◆ Required task:
Reproduce every line of the listing below verbatim, leaving out the pictures.

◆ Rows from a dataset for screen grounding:
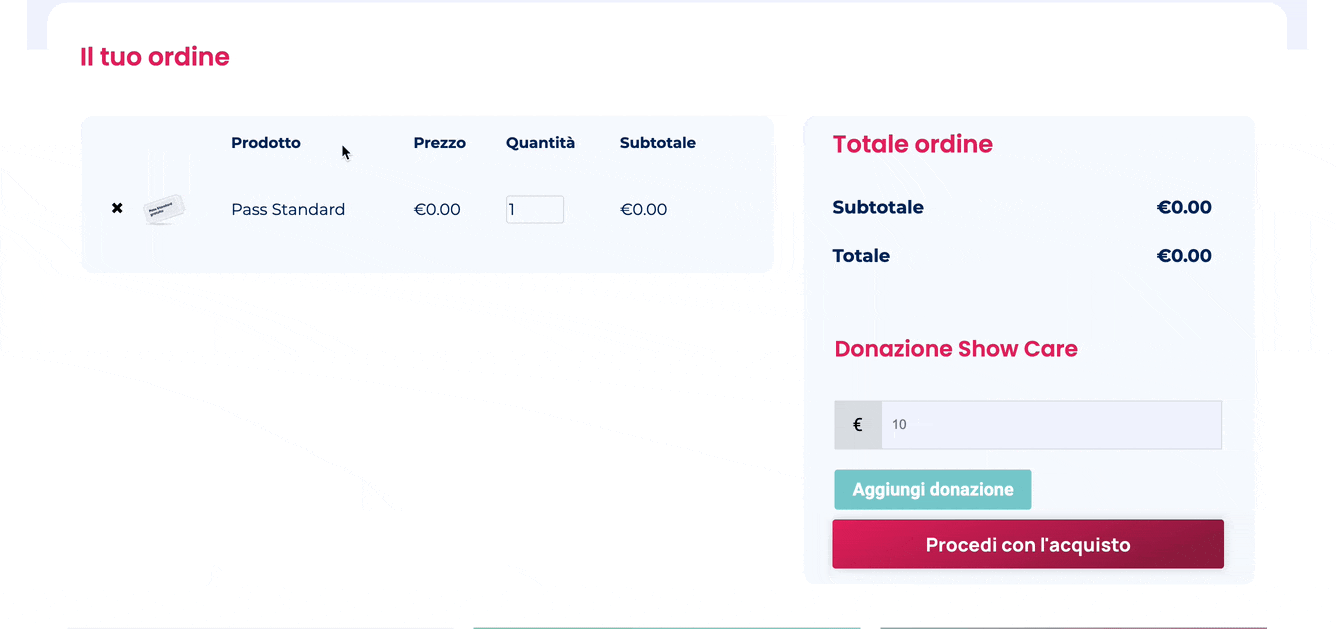Click the €0.00 value beside Totale
The width and height of the screenshot is (1336, 629).
(1184, 256)
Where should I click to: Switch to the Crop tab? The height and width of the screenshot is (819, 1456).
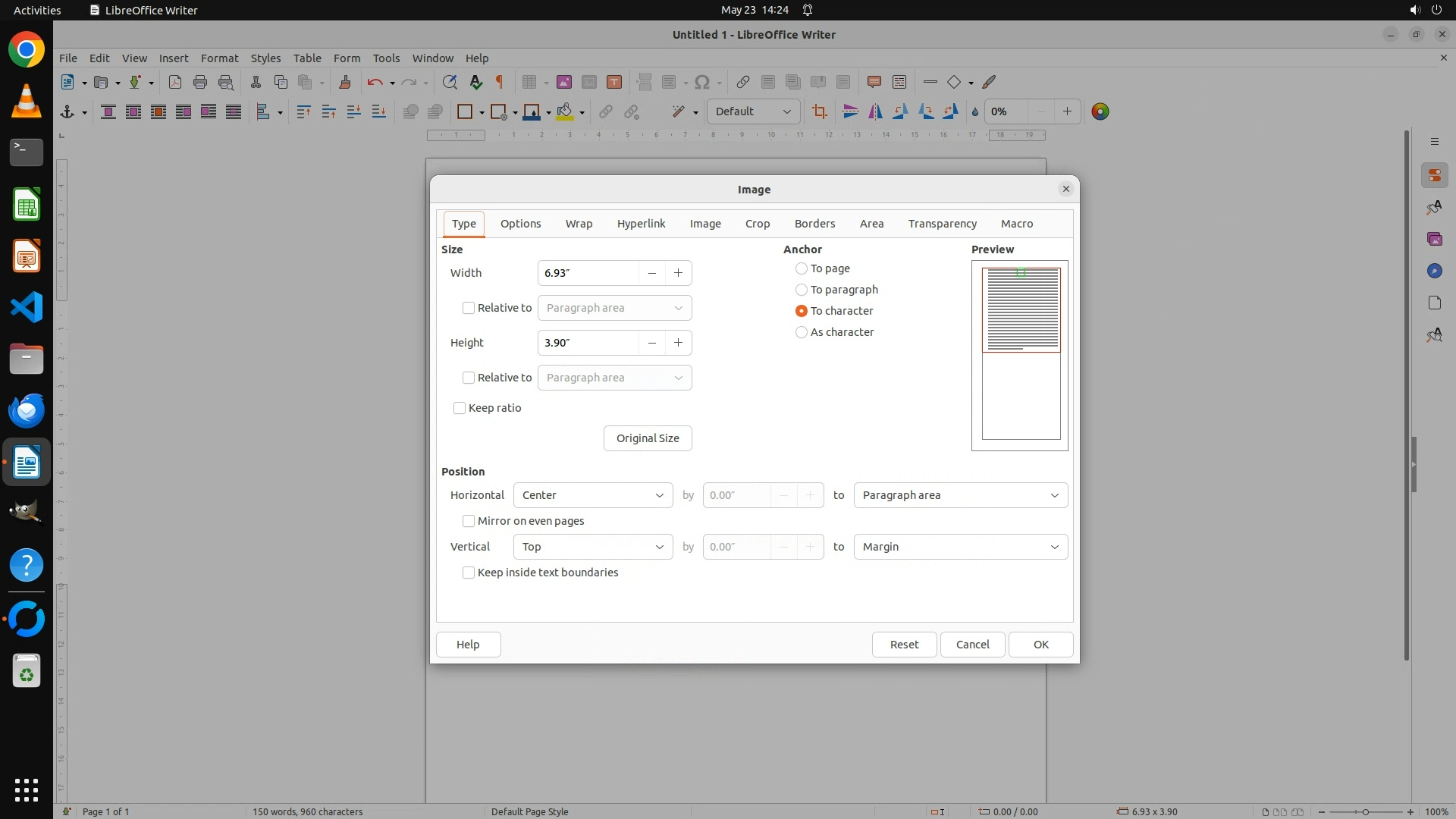coord(757,224)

◆ Response for this exercise:
Click the €0.00 value beside Totale
The width and height of the screenshot is (1336, 629).
(1184, 256)
Where should I click to: Switch to the Crop tab? The height and width of the screenshot is (819, 1456).
coord(757,224)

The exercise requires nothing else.